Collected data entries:
- Opening Delimiter -

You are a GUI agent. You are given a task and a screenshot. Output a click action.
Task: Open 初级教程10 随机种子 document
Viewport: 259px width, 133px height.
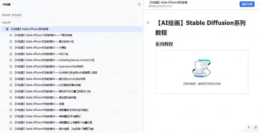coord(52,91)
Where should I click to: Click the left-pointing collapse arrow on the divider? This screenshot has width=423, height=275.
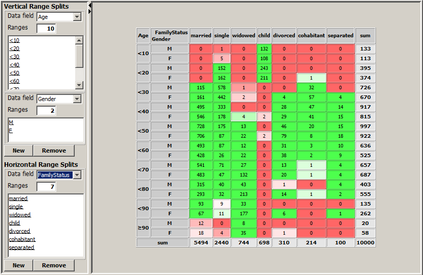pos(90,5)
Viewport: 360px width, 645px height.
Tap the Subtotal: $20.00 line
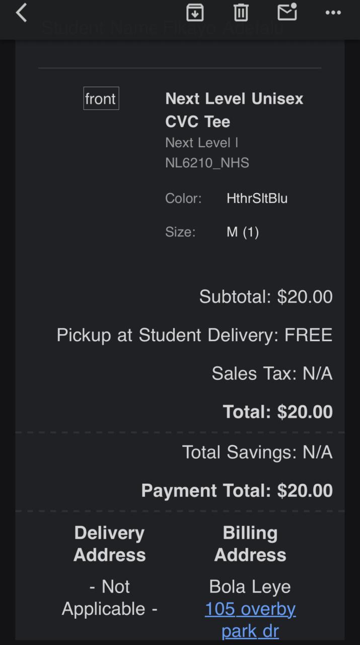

- Closing Delimiter -

TO DO: Once the line containing "Viewport: 360px width, 645px height." is found, copy it and each line after it through the end of the entries above exactly; nothing else, and no pictures.

TASK RESPONSE:
Viewport: 360px width, 645px height.
Tap the Subtotal: $20.00 line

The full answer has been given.